You’ve probably heard it said that ‘cash is king’. For most small businesses, the phrase ‘cashflow is king’ would be more accurate. Without a healthy cashflow, a business can run into trouble fast, regardless of whether it’s making a profit on paper or not. If you’re a business owner, you’ll know that the initial stages of starting a new enterprise are the hardest.
During the first couple of years, there’s often barely enough money to keep the business in operation and pay the necessary outgoings, let alone think about expansion plans. As a result, many entrepreneurs seek additional financing to help them through these difficult early stages. Let’s take a look at the different ways you can make the best use of business finance to help you build on all that hard work and grow your company.
1) Examine all available options.
Seeking additional funds for your business might mean dipping into personal savings – perhaps a ‘nest egg’ you built up from your previous stint of employment – or extending the balance of available credit cards. Others prefer to ask friends or family to help with a loan, perhaps in exchange for a small piece of business equity. This is a great idea provided you’re confident about your business’ chances of success, but losing the precious savings of those closest to you if things go wrong could spell disaster for your relationships as well as your business.
Of course, business finance can also mean following a more formal path by applying for a loan from a bank or other lender. However, the strict criteria placed on borrowers by traditional lenders often rules out new startups and those without sufficient business capital.
2) Work out the best way to spend your extra money.

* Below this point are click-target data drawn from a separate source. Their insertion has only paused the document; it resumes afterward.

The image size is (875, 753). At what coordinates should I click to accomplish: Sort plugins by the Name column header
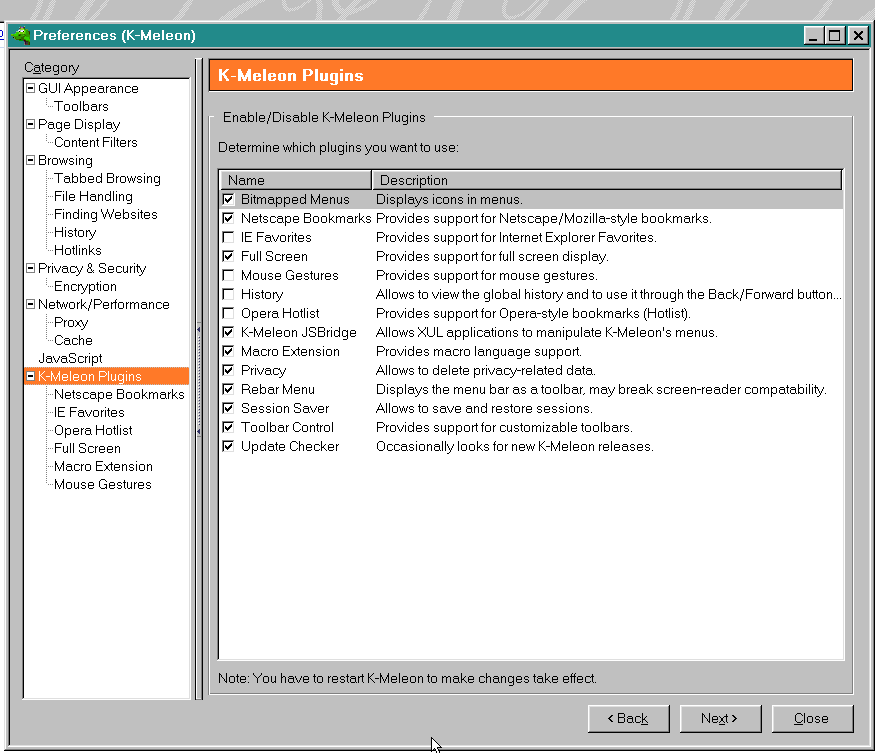pyautogui.click(x=296, y=181)
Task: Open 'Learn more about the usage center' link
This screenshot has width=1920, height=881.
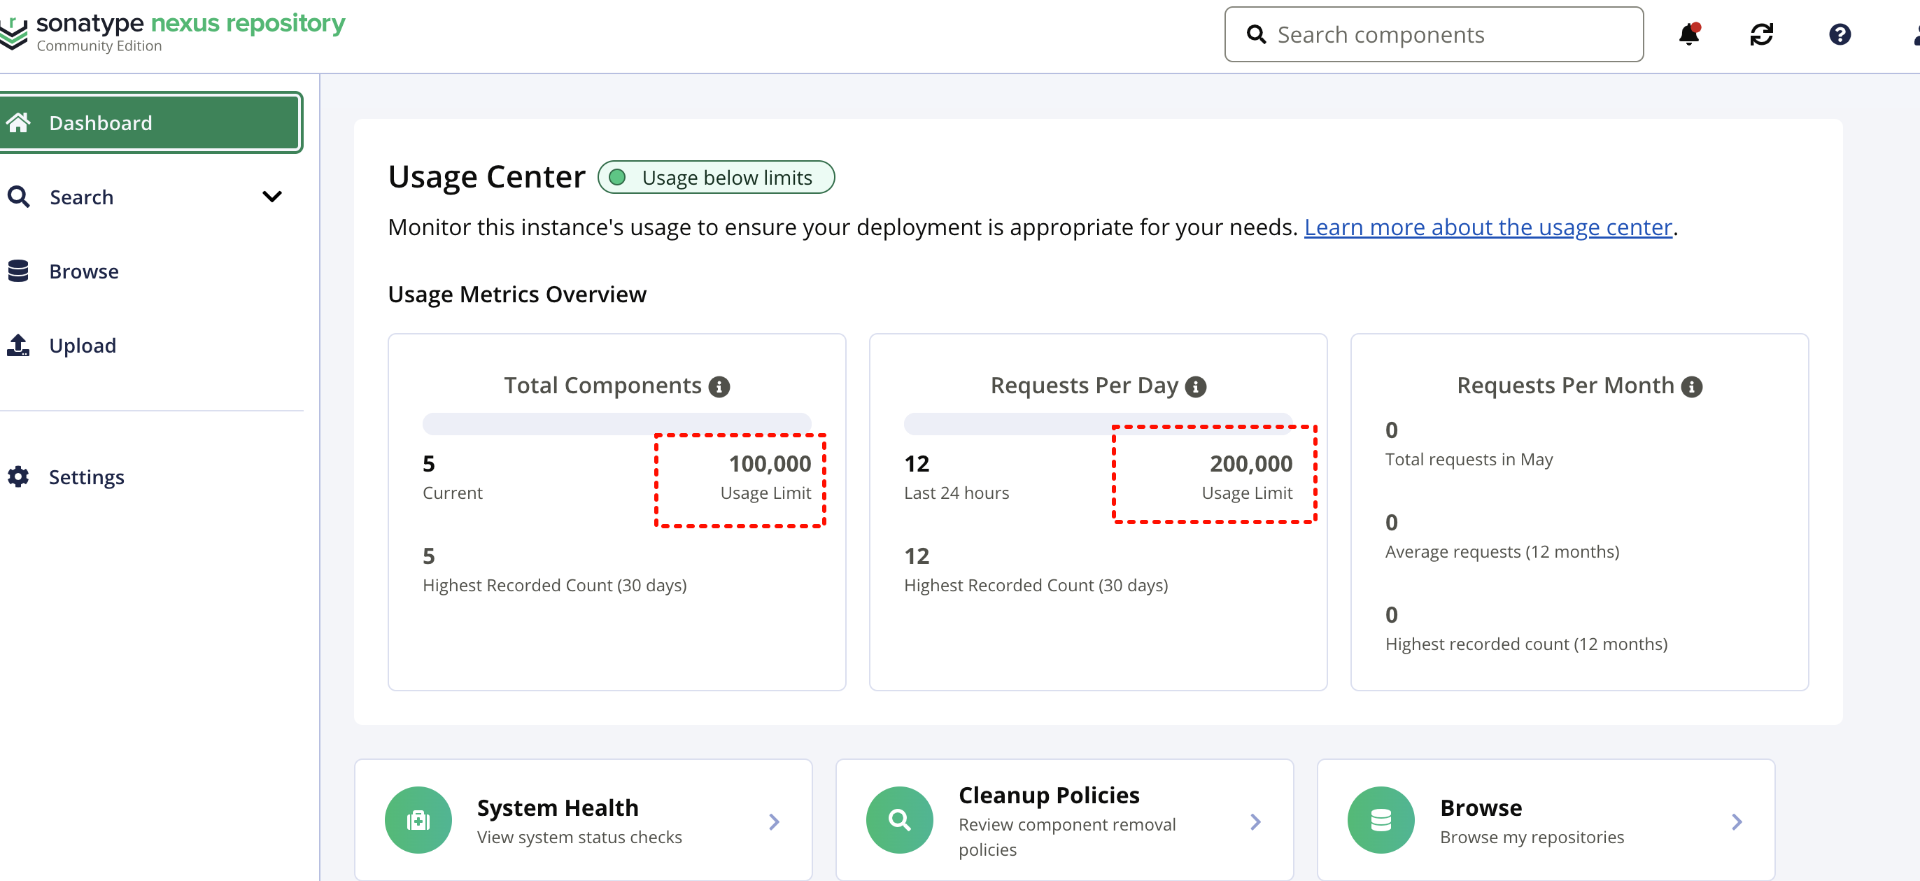Action: [x=1487, y=228]
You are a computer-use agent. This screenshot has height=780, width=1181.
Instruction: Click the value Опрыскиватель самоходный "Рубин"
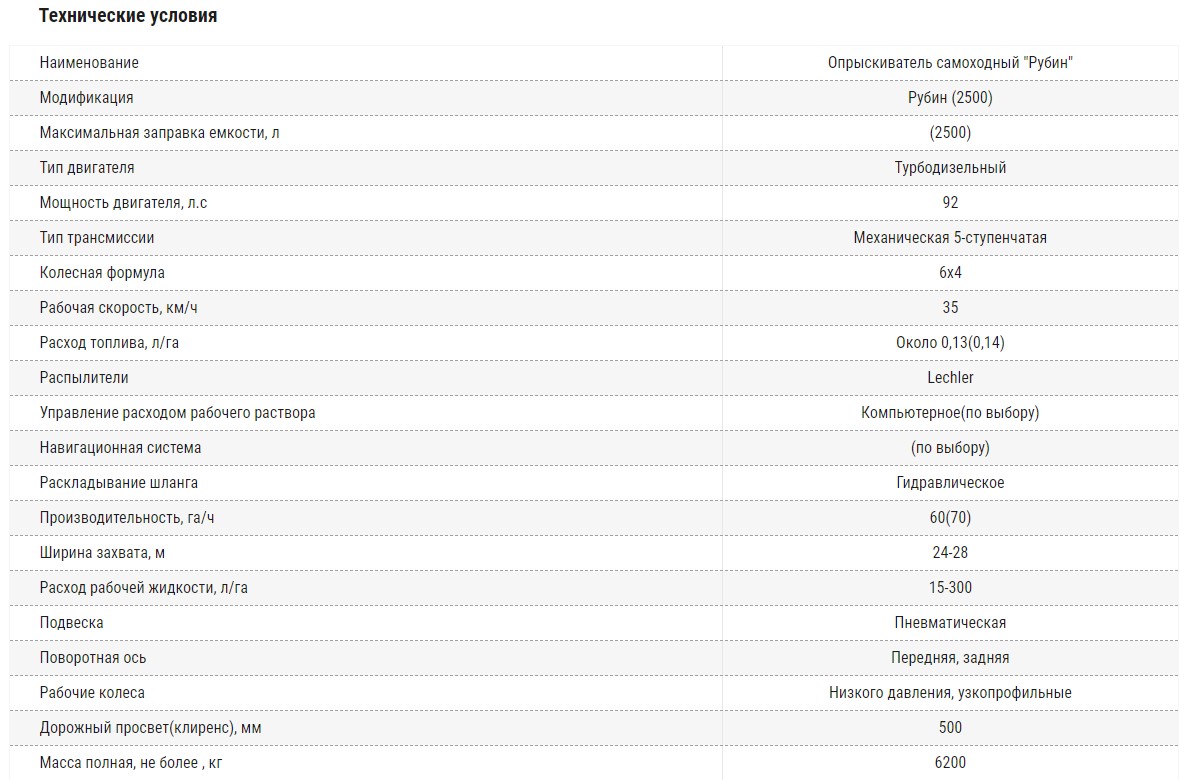(950, 62)
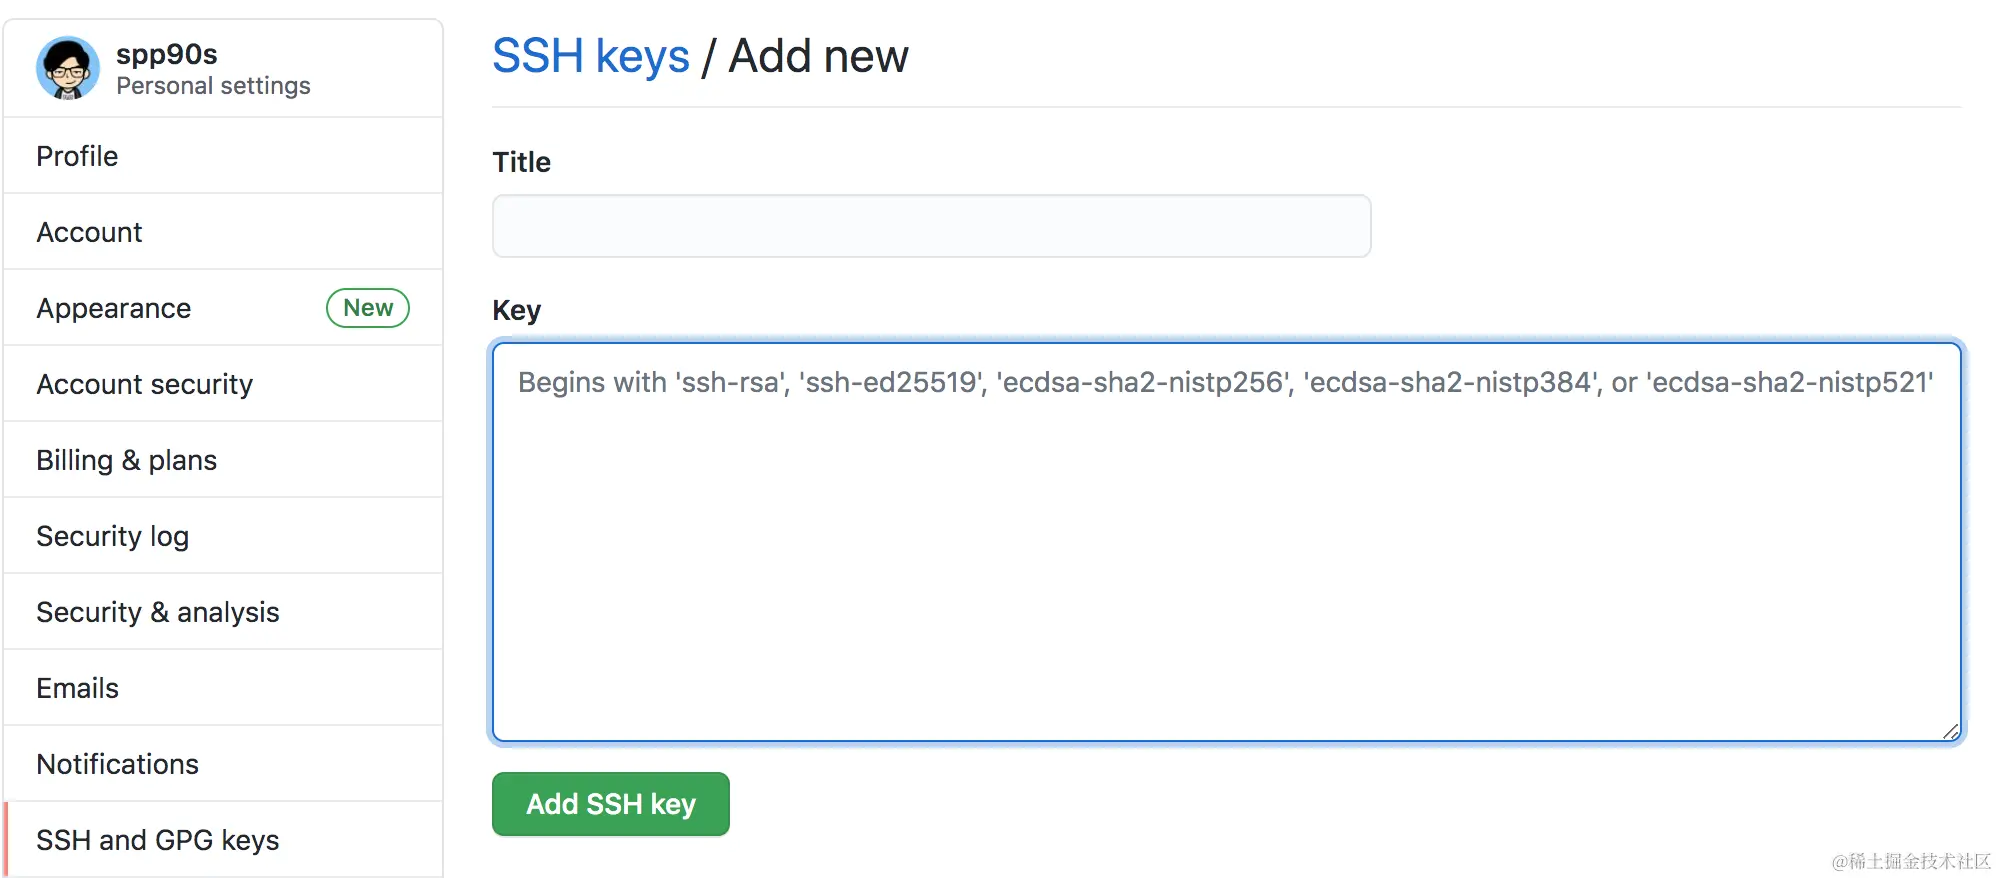The width and height of the screenshot is (1998, 878).
Task: Focus the Title input field
Action: tap(931, 226)
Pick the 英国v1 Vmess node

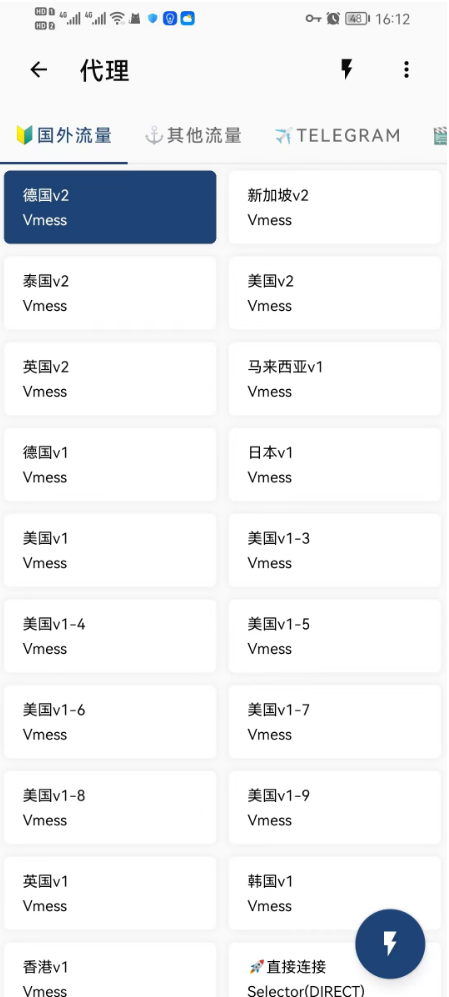click(110, 893)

After you’ve found the best source of funding for your particular business needs, you’ll want to invest it wisely in order to get the best possible short and long-term return. At the very least, you’ll want to ensure that you generate enough profits from that money to comfortably repay both the original loan amount, and any interest accrued. One of the best ways to grow your business is to invest in technology or machinery that can speed up production and help reduce costs. Alternatively, use your extra business finance to build up a great team of employees that can bring fresh ideas and added value to the workplace.
3) Think big.
Many new business owners make the mistake of asking for the loan amount they think their lender is willing to give them, rather than the amount they actually need to put their growth plan into action. In fact, what lenders or investors will want to see is a realistic business plan, with a well-thought out growth strategy and concrete proposals to repay their investment, as well as provide them with a tidy profit. If you succeed in getting funds but they’re less than you really need to make your plan work, you’re simply creating more financial problems for yourself in the long run.
4) Look to the future.
While everyone – including your backers – will want to see your business turning a profit as quickly as possible, creating a successful strategy for long-term profitability is the only way to ensure your business is still around in five or ten years’ time. Therefore, try to strike a balance between short term gains that will keep investors and shareholders happy and a long term goal to build a successful and sustainable business. While external investors may encourage you to have an exit plan for selling your business if a strong enough return can be made by doing so, businesses that aren’t beholden to such backers may have more room to think of the long term future when mapping out their business growth.
Business finance is one of the best ways to provide your enterprise with a good headstart and ensure it can grow to fulfill its potential. The type of finance you seek will depend on what kind of business you are undertaking and how long you plan to trade. However, understanding the different business finance options available will help you make the best choice for your company and pave the way towards long term success.